Written request: Could you arrange the material as a JSON list of strings, one string per line with blank lines left out, starting at its first line and ending at the line containing "coordinates (1767, 600).", both included?

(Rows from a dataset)
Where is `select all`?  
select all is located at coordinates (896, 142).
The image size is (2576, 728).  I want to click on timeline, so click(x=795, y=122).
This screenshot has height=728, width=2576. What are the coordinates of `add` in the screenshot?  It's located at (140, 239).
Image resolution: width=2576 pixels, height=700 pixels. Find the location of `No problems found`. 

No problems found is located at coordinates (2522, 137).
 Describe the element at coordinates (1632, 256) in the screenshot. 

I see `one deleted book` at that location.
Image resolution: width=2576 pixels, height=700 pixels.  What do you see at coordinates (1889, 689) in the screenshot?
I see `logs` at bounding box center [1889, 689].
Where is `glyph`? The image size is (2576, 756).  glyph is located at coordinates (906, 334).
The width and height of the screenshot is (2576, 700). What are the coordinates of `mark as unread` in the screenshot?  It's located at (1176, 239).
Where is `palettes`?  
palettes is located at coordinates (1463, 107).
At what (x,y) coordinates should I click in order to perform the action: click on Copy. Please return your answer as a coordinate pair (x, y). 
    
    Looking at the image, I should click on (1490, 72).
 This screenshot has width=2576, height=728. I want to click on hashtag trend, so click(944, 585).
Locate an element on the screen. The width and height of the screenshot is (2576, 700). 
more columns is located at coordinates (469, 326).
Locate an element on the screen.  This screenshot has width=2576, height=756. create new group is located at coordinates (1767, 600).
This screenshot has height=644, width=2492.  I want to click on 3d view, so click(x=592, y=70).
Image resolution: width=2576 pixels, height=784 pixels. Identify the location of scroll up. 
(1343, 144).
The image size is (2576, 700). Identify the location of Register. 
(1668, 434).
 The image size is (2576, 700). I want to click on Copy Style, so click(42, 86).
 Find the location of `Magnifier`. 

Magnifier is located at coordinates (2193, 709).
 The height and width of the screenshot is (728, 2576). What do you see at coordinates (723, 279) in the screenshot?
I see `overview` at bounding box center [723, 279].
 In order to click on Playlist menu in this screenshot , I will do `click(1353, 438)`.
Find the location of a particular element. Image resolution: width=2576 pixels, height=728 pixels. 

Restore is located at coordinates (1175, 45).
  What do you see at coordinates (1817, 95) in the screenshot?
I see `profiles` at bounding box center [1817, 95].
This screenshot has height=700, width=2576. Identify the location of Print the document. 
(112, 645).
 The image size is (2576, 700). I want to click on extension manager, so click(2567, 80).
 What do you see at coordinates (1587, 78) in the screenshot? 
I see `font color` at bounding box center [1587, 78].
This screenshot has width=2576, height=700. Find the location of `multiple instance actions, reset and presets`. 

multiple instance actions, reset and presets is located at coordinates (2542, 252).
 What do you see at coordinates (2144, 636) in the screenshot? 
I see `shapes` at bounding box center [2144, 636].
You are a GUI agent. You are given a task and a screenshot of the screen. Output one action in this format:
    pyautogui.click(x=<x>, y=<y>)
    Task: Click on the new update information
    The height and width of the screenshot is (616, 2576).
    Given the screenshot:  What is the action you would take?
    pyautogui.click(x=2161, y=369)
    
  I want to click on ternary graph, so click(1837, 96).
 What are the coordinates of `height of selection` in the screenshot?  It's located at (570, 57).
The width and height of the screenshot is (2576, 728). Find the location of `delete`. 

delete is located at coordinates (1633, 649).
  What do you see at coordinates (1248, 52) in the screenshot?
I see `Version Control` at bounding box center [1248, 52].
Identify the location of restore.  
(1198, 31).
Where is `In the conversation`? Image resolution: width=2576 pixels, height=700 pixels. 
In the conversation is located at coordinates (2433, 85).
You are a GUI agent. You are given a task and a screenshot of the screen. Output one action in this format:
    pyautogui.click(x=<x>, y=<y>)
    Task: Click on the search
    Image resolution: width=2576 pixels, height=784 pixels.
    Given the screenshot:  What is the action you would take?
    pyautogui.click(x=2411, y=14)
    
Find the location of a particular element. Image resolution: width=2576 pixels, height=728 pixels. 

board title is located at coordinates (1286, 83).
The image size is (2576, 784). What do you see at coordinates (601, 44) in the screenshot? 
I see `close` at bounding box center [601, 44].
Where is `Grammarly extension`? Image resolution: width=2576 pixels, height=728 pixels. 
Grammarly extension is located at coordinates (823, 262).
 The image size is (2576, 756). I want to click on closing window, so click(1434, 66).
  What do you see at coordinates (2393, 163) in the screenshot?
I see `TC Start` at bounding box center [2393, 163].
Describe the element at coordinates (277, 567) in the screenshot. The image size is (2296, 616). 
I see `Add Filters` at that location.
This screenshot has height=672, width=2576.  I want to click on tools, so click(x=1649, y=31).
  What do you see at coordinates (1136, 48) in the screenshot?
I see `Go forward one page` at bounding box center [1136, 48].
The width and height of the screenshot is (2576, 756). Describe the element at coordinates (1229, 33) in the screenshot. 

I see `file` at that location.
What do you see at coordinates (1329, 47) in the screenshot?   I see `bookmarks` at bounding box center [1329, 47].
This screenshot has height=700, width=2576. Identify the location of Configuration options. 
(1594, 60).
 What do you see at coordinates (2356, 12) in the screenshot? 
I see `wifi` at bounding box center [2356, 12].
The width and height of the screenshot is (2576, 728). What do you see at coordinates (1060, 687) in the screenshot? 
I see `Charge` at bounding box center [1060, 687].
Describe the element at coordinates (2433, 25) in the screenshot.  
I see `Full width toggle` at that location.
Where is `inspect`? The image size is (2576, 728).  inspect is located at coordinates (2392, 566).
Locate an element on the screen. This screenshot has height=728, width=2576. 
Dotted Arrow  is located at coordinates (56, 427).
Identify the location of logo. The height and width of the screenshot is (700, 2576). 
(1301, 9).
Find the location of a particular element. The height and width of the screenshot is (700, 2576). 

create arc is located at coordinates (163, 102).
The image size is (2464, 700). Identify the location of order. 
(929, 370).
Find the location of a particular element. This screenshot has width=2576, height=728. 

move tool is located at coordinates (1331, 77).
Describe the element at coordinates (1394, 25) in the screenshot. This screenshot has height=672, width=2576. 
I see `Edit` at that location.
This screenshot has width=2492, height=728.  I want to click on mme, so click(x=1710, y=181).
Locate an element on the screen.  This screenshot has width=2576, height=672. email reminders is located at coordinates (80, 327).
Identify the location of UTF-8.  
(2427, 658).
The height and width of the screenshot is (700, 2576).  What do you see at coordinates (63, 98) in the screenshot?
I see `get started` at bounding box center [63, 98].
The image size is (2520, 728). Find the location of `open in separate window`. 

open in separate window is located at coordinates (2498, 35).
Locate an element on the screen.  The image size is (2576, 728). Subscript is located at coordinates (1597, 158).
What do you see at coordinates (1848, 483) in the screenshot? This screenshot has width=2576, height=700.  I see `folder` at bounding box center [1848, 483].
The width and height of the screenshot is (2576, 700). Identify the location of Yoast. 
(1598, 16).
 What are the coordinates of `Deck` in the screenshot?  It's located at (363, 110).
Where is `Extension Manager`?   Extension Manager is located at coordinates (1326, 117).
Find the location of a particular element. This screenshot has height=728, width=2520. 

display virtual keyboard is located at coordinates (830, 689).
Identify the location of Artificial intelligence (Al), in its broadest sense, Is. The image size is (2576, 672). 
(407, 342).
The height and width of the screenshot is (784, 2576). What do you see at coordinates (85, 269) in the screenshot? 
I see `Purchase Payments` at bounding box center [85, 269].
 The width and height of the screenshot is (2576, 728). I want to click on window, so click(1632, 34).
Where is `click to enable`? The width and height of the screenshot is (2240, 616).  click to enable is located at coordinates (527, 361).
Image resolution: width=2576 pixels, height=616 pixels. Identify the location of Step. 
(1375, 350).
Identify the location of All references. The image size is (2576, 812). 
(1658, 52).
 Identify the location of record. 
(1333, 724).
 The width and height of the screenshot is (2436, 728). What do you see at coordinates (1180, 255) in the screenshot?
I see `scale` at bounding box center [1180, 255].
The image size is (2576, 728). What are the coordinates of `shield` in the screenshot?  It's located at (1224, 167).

Reply to the exercise:
[
  "Where is `select all`?  ",
  "select all is located at coordinates (896, 142).",
  "The image size is (2576, 728).  I want to click on timeline, so click(x=795, y=122).",
  "This screenshot has height=728, width=2576. What are the coordinates of `add` in the screenshot?  It's located at (140, 239).",
  "Image resolution: width=2576 pixels, height=700 pixels. Find the location of `No problems found`. ",
  "No problems found is located at coordinates (2522, 137).",
  " Describe the element at coordinates (1632, 256) in the screenshot. ",
  "I see `one deleted book` at that location.",
  "Image resolution: width=2576 pixels, height=700 pixels.  What do you see at coordinates (1889, 689) in the screenshot?",
  "I see `logs` at bounding box center [1889, 689].",
  "Where is `glyph`? The image size is (2576, 756).  glyph is located at coordinates (906, 334).",
  "The width and height of the screenshot is (2576, 700). What are the coordinates of `mark as unread` in the screenshot?  It's located at (1176, 239).",
  "Where is `palettes`?  ",
  "palettes is located at coordinates (1463, 107).",
  "At what (x,y) coordinates should I click in order to perform the action: click on Copy. Please return your answer as a coordinate pair (x, y). ",
  "    Looking at the image, I should click on (1490, 72).",
  " This screenshot has width=2576, height=728. I want to click on hashtag trend, so click(944, 585).",
  "Locate an element on the screen. The width and height of the screenshot is (2576, 700). ",
  "more columns is located at coordinates (469, 326).",
  "Locate an element on the screen.  This screenshot has width=2576, height=756. create new group is located at coordinates (1767, 600)."
]